Generic Name: Trentinoin
Indications: Topical treatment for acne
FDA Drug Category: D
Summary Recommendations: Trentinoin is generally considered unsafe for use during pregnancy. There have been birth defects associated with the drug or a drug in the same family. If you are using trentinoin or similar drug when you find out you’re pregnant, contact your obstetrician or dermatologist immediately for advice on stopping treatment.
Other names for trentinoin include Tretin-X, Retin-A, Avita, Renova and Atralin. Trentinoin is closely related to isotretinoin, adapalene and acitretin.
General Precautions: Trentinoin is a topical acne treatment associated with birth defects. The association is minimal with only four reports of adverse side effects associated directly with trentinoin use. There are birth defects associated with isotretinoin use that resemble those reported in trentinoin users, which is cause for alarm.
Isotretinoin is an oral treatment, which means the drug enters the bloodstream where it passes through the placenta. Trentinoin is a topical treatment. Only a small fraction of topical treatments enter then bloodstream, but applying too much to the skin or applying treatment too frequently can increase the amount of the drug in the bloodstream, increasing the risk of birth defects.
Effect While Trying to Conceive: There are no known effects on fertility, but trentinoin stays in the body about one week so patients are advised to stop treatment at least one month before attempting to conceive.
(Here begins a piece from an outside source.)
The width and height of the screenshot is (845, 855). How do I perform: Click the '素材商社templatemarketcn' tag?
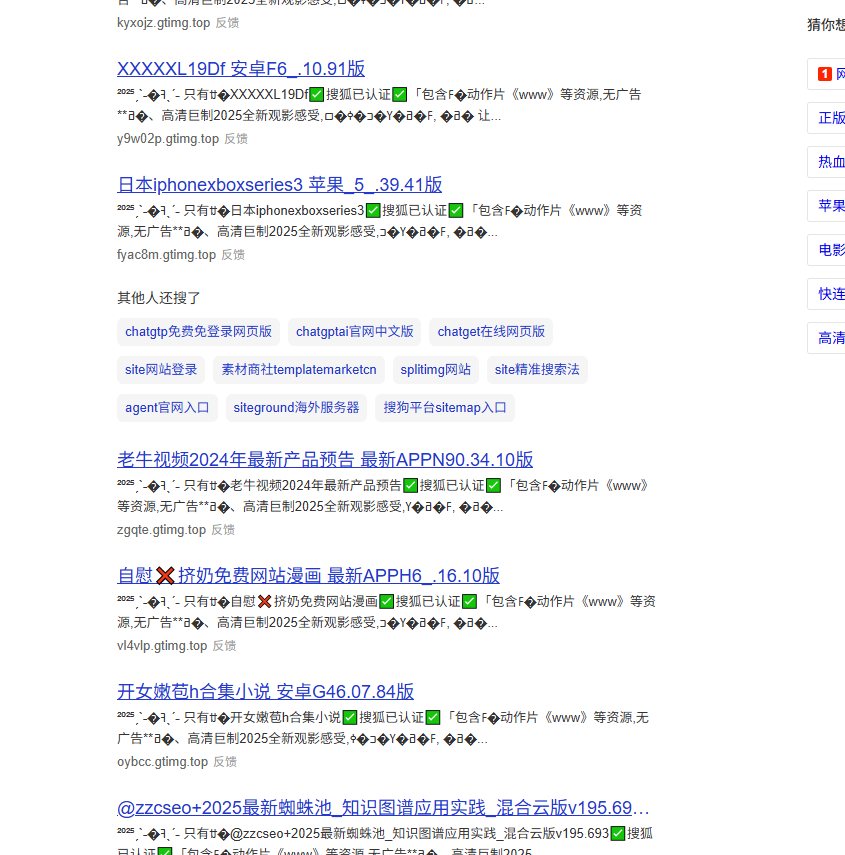(x=298, y=369)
Effects on Pregnancy: Possible side effects of taking trentinoin include spontaneous abortion, so blood pregnancy tests are typically ordered before starting treatment and intermittently throughout treatment to assure the patient is not pregnant. Birth defects associated with the drug include facial deformities, central nervous system abnormalities and parathyroid hormone deficiency. There are reported cases of fetal and infant death associated with trentinoin use.
Safe During Breastfeeding: Only a small fraction of trentinoin is passed into the bloodstream and to baby via breastfeeding. The American Academy of Pediatrics claims the drug can be used by breastfeeding women in some cases. Studies on acitretin related to breastfeeding have been performed with potential toxicity being reported with regular use. Acitretin is in the trentinoin family.